## Problem to solve
Reproduce word for word the passage of the blog post on geology field work that opens with "Of all the STEM" and closes with "thorough field report.".

## Given text
=== Begin Enclosure ===
How Important is Field Work to my Career as an Applied Geologist?

This blog originally appeared on December 1, 2020 and has been reissued.

Of all the STEM fields (science, technology, engineering and math), geology may be the one science where it is perhaps the most instructive and imperative to do your most significant work outside of an office or lab. As the study of the Earth and its processes, you will benefit greatly from time spent in the field, observing, measuring and studying the movement and interplay between soil, rock, water, environmental factors and engineered works.

Field work is an opportunity to practice a variety of techniques that will greatly assist you in your career. You will learn how to effectively take notes and measurements, hand-draw maps and sketches, use GIS or drawing software to create digitized versions of your mapping, take relevant photos to record your observations, synthesize findings and create a thorough field report.

Whether you are a current student working towards finishing your degree, or a professional applied geologist already employed in the profession, ongoing field work and field trips are an invaluable part of your lifelong ongoing education. And regardless of your future position title, ongoing field work is likely to be an important part of your job.

Benefits of Field Work

There are many benefits of field work, particularly for those who enjoy the great outdoors. If you chafe at being in an office environment and enjoy physical activity, hiking and fresh air, for these reasons alone field work can be wonderfully beneficial in cultivating a less-stressful and more fulfilling work life.

But there are plenty of other benefits of field work including:

Bonding with fellow students and colleagues. Most field work involves teamwork. It fosters great connections and having a collection of hands and minds working together towards a common goal leads to better, more accurate results than solo work.

Getting to travel and see the world. Many applied geologists list this as one of the greatest perks of their profession. Geologists are often able to see some of the most impressive natural wonders of the world as a result of their career.
=== End Enclosure ===
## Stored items
=== Begin Enclosure ===
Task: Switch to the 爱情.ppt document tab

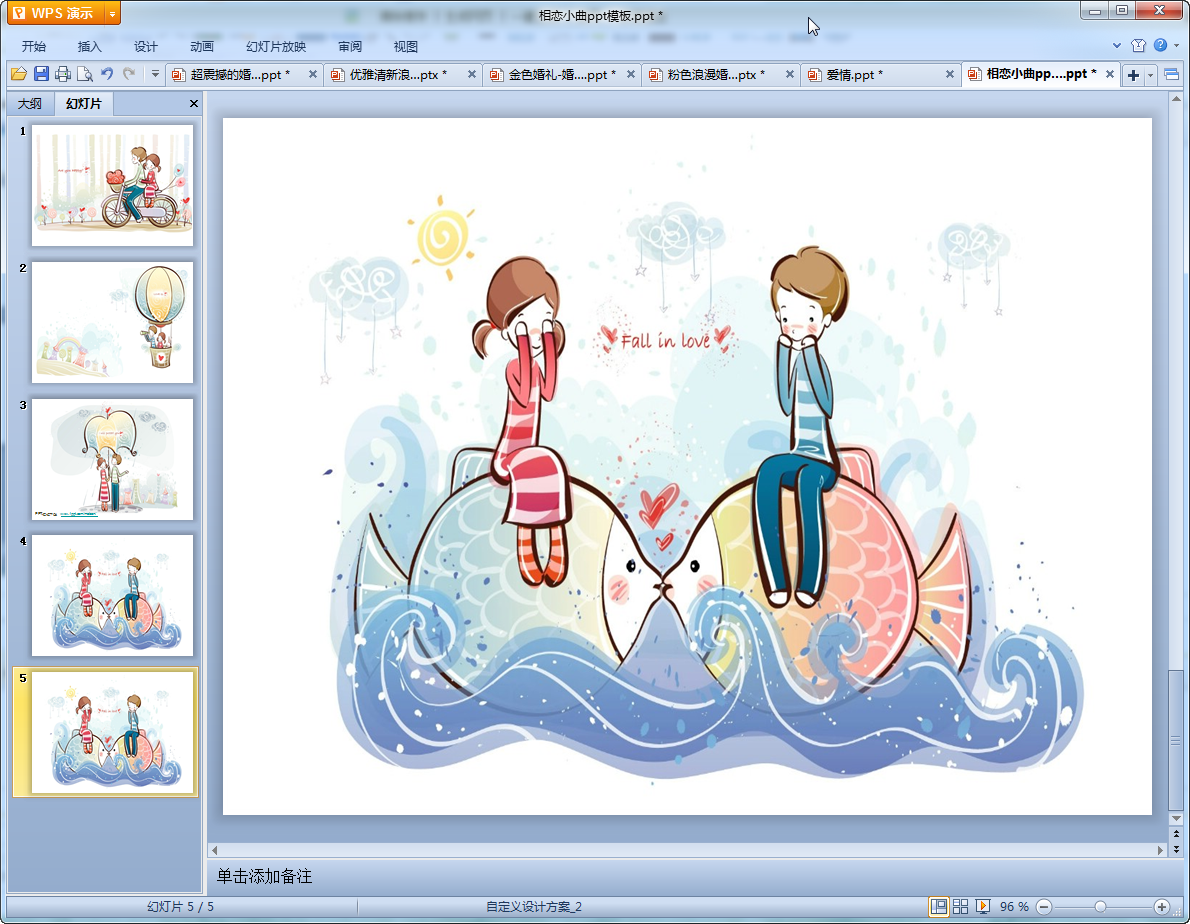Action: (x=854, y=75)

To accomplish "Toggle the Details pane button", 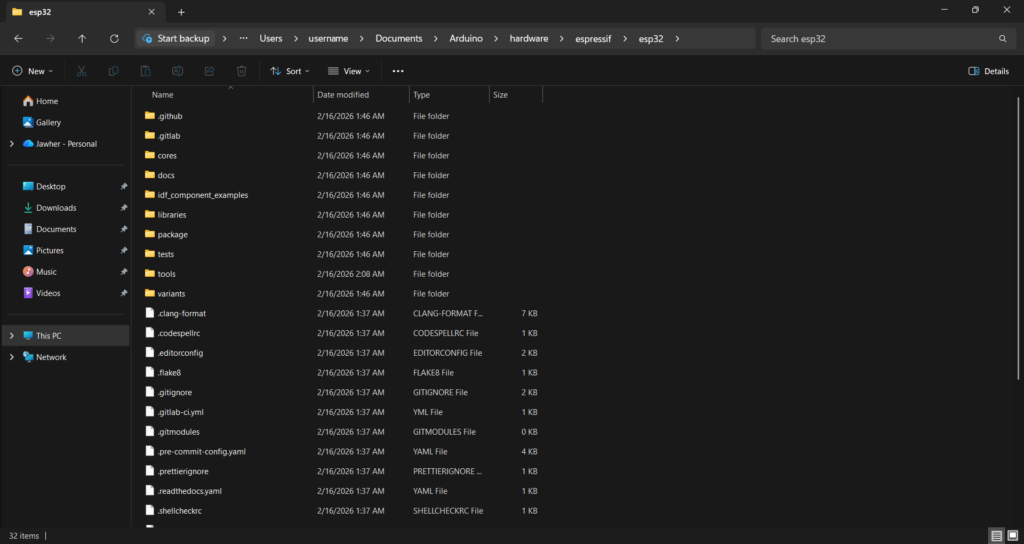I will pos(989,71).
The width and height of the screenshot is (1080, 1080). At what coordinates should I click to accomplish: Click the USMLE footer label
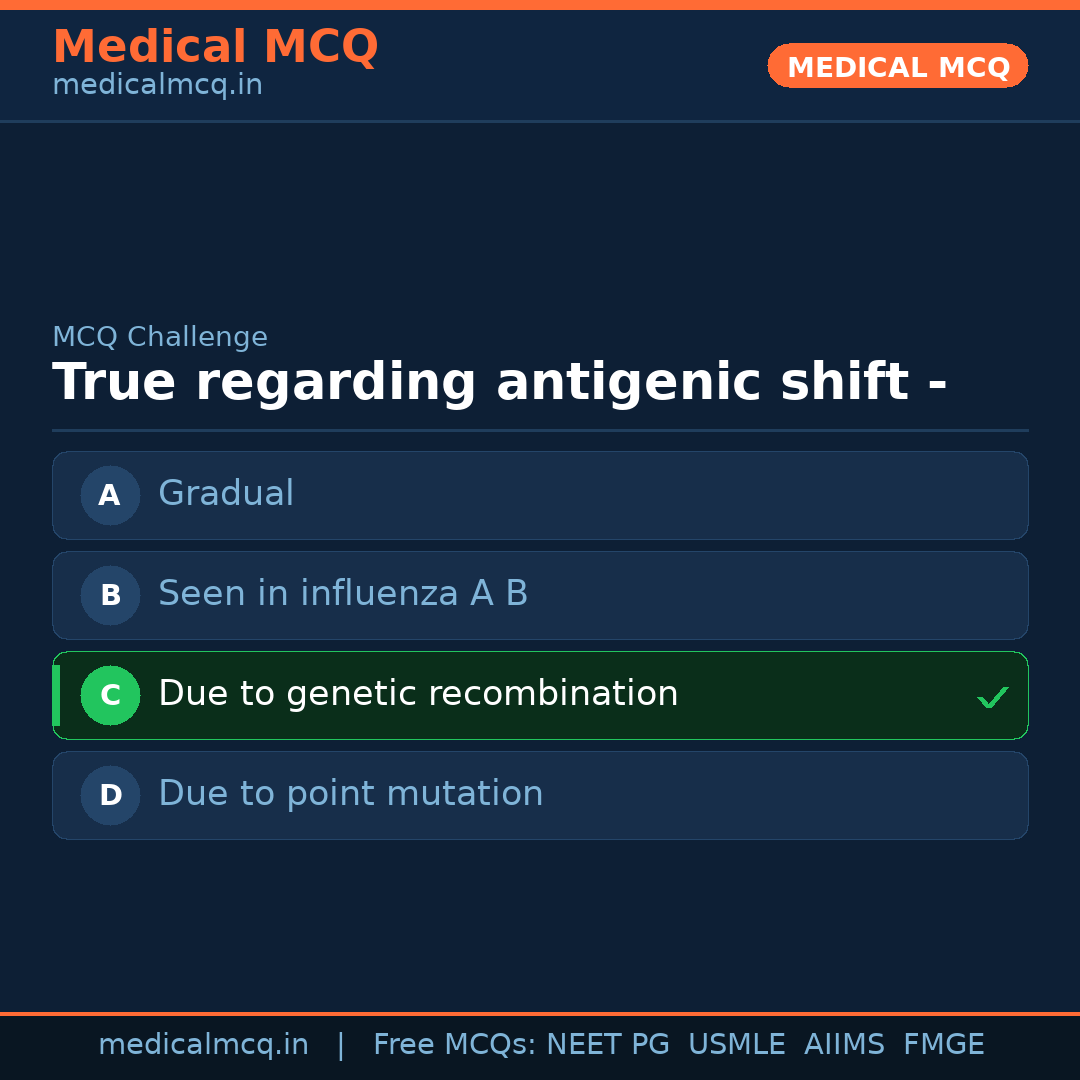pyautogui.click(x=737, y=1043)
=== End Enclosure ===
## Solution for this task
Of all the STEM fields (science, technology, engineering and math), geology may be the one science where it is perhaps the most instructive and imperative to do your most significant work outside of an office or lab. As the study of the Earth and its processes, you will benefit greatly from time spent in the field, observing, measuring and studying the movement and interplay between soil, rock, water, environmental factors and engineered works.

Field work is an opportunity to practice a variety of techniques that will greatly assist you in your career. You will learn how to effectively take notes and measurements, hand-draw maps and sketches, use GIS or drawing software to create digitized versions of your mapping, take relevant photos to record your observations, synthesize findings and create a thorough field report.